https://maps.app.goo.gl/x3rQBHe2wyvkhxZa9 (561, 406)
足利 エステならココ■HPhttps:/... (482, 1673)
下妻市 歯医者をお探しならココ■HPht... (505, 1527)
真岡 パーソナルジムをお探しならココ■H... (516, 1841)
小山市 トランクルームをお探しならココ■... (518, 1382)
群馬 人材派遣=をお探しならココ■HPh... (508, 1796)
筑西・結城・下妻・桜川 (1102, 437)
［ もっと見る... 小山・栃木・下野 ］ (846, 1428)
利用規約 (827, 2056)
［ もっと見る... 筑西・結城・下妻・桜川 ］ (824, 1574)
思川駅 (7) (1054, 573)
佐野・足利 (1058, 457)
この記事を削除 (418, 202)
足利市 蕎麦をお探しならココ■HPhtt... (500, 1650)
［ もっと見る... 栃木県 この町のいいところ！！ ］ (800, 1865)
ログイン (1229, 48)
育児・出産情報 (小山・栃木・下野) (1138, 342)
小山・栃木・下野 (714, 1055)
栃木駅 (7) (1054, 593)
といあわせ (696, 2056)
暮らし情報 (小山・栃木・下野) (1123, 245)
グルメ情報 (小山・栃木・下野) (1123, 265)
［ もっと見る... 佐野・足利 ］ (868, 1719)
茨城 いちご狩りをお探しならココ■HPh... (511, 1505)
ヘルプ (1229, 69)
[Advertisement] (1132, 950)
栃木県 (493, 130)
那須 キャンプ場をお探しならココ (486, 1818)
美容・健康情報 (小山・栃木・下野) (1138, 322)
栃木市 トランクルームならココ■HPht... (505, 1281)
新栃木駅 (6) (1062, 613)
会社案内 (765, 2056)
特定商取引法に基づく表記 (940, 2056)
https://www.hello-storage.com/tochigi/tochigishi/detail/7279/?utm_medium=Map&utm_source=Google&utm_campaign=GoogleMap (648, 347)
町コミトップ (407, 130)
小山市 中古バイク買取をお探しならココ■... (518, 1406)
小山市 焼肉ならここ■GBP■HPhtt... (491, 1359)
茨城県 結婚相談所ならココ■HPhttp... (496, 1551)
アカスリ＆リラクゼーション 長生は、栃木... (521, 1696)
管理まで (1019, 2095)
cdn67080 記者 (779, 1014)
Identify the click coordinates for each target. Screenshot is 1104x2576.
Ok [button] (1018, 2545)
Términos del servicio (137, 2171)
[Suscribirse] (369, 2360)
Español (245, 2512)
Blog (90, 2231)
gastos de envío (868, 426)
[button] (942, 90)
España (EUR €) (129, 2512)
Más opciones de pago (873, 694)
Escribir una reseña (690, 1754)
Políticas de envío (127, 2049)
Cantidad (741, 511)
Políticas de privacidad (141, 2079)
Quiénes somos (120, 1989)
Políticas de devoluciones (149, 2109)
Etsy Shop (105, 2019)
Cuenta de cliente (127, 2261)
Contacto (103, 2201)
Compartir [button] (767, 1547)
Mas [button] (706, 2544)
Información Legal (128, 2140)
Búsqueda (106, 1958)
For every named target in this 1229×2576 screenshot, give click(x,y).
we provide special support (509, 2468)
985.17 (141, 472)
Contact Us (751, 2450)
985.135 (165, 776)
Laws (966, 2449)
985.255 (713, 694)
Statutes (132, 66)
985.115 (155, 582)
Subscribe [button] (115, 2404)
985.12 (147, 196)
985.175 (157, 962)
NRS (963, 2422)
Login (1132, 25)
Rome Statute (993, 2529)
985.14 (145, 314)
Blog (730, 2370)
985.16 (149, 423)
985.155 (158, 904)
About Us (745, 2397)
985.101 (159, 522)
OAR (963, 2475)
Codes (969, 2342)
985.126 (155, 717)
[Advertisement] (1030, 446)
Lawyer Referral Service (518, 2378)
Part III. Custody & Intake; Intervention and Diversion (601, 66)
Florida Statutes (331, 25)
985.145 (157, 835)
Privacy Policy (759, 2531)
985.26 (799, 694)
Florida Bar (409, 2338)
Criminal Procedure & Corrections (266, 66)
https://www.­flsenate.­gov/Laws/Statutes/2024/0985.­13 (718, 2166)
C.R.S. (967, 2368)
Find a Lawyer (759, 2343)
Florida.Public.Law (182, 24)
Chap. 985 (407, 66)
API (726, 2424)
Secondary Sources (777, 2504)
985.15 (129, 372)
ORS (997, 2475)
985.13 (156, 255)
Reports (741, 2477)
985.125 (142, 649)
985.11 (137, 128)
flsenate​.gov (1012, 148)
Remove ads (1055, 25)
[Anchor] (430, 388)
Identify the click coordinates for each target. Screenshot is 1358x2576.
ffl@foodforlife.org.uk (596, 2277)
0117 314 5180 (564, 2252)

——

Problem to work on
Copy out whichever lines of the listing contain the word "Políticas".

Problem solution
Políticas de envío (127, 2049)
Políticas de privacidad (141, 2079)
Políticas de devoluciones (149, 2109)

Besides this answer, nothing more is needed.